De Inspecteur der Belastingen had de bezwaren terecht niet-ontvankelijk verklaard. Het Gerecht kwam daardoor niet toe aan een inhoudelijke behandeling van de zaak. De uitspraak bevatte ook bepalingen over proceskosten en griffierecht, waarbij het Gerecht geen aanleiding zag voor vergoeding van deze kosten. De beslissing van het Gerecht was dat het beroep ongegrond werd verklaard, en belanghebbende werd geïnformeerd over de mogelijkheid tot hoger beroep bij het Gemeenschappelijk Hof van Justitie.

Uitspraak

Uitspraak van 16 maart 2020
BBZ nrs. CUR201902227 t/m CUR201902232
GERECHT IN EERSTE AANLEG VAN CURAÇAO
UITSPRAAK
op het beroep in de zin van de
Landsverordening op het beroep in belastingzaken van:
[Belanghebbende], gevestigd te Curaçao,
belanghebbende,
gericht tegen:
DE INSPECTEUR DER BELASTINGEN, zetelend in Curaçao,
de Inspecteur.

1.PROCESVERLOOP

1.1
Aan belanghebbende is met dagtekening 21 december 2017 een naheffingsaanslag in de omzetbelasting over het tijdvak 2012 opgelegd van NAf 4.833. Daarbij is een vergrijpboete opgelegd van NAf 1.208 (25%) vanwege het grofschuldig niet tijdig betalen van de omzetbelasting.
1.2
Aan belanghebbende is met dagtekening 28 augustus 2018 een naheffingsaanslag in de omzetbelasting over het tijdvak 2013 opgelegd van NAf 7.444. Daarbij is een vergrijpboete opgelegd van NAf 1.861 (25%) vanwege het opzettelijk niet tijdig betalen van de omzetbelasting.
1.3
Aan belanghebbende is met dagtekening 28 augustus 2018 een naheffingsaanslag in de omzetbelasting over het tijdvak 2014 opgelegd van NAf 9.953. Daarbij is een vergrijpboete opgelegd van NAf 2.488 (25%) vanwege het opzettelijk niet tijdig betalen van de omzetbelasting.
1.4
Aan belanghebbende is met dagtekening 28 augustus 2018 een naheffingsaanslag in de omzetbelasting over het tijdvak 2015 opgelegd van NAf 11.163. Daarbij is een vergrijpboete opgelegd van NAf 5.581 (50%) vanwege het opzettelijk niet tijdig betalen van de omzetbelasting.
1.5
Aan belanghebbende is met dagtekening 28 augustus 2018 een naheffingsaanslag in de omzetbelasting over het tijdvak 2016 opgelegd van NAf 11.320. Daarbij is een vergrijpboete opgelegd van NAf 2.830 (25%) vanwege het opzettelijk niet tijdig betalen van de omzetbelasting.
1.6
Belanghebbende heeft op 16 mei 2018 bezwaar gemaakt tegen de naheffingsaanslag en vergrijpboete over het tijdvak 2012.
1.7
Belanghebbende heeft op 31 oktober 2018 bezwaar gemaakt tegen de naheffingsaanslagen en vergrijpboetes over de tijdvakken 2013 tot en met 2016.
1.8
De Inspecteur heeft bij uitspraken op bezwaar van 25 april 2019 de bezwaren niet-ontvankelijk verklaard wegens overschrijding van de bezwaartermijn.

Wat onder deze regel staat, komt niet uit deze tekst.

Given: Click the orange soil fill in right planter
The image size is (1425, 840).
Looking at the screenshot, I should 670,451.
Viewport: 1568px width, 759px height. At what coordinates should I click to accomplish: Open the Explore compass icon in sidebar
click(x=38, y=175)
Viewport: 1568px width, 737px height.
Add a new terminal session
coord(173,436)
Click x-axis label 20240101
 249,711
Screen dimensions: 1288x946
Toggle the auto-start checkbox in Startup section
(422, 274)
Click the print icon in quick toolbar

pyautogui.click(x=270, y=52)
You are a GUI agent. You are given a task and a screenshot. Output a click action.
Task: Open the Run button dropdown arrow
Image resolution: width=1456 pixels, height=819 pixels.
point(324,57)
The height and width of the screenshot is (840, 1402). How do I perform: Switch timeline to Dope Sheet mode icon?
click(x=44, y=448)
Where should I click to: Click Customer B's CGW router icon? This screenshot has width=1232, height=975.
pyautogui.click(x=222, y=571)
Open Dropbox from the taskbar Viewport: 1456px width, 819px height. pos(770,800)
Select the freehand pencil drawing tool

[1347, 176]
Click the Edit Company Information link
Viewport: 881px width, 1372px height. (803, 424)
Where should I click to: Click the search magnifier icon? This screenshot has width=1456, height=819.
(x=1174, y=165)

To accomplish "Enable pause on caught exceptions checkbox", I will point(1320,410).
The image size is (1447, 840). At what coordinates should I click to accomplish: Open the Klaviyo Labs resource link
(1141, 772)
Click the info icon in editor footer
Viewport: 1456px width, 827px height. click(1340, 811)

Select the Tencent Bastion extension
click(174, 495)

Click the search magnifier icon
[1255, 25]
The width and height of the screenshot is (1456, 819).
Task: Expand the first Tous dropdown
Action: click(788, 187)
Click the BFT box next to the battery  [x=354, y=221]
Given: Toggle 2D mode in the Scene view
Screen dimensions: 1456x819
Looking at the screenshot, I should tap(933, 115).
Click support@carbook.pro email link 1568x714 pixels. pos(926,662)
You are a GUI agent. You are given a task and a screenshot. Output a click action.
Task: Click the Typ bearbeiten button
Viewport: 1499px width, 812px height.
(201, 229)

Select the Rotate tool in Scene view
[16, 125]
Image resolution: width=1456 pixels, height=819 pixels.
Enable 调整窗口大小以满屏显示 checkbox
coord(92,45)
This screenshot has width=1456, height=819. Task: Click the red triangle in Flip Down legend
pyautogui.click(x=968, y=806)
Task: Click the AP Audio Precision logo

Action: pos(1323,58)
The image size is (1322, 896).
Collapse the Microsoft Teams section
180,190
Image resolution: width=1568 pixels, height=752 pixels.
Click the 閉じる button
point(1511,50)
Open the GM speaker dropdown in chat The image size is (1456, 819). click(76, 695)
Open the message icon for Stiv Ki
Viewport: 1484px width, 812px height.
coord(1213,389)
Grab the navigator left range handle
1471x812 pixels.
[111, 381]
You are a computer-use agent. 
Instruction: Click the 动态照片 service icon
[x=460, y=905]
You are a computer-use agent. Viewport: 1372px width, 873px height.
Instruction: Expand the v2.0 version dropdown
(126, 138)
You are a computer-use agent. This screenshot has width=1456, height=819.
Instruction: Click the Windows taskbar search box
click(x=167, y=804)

De Inspecteur heeft ambtshalve de naheffingsaanslagen verminderd tot NAf 3.710 (2012), NAf 6.945 (2013), NAf 9.383 (2014) en NAf 10.596 (2015), alsmede de vergrijpboetes verminderd tot NAf 927 (2012), NAf 1.736 (2013), NAf 2.345 (2014) en NAf 5.298 (2015). De naheffingsaanslag en vergrijpboete over het tijdvak 2016 zijn niet ambtshalve verminderd.
1.9
Belanghebbende heeft op 20 juni 2019 beroep ingesteld tegen de uitspraken op bezwaar. Belanghebbende heeft daarvoor een bedrag aan griffierecht betaald van NAf 150.
1.1
De Inspecteur heeft op 25 februari 2020 verweerschriften ingediend.
1.11
De zitting heeft plaatsgevonden op 27 februari 2020 te Willemstad. Namens belanghebbende is verschenen haar directeur [A], vergezeld van zijn echtgenote [B]. Namens de Inspecteur zijn verschenen [C] en [E].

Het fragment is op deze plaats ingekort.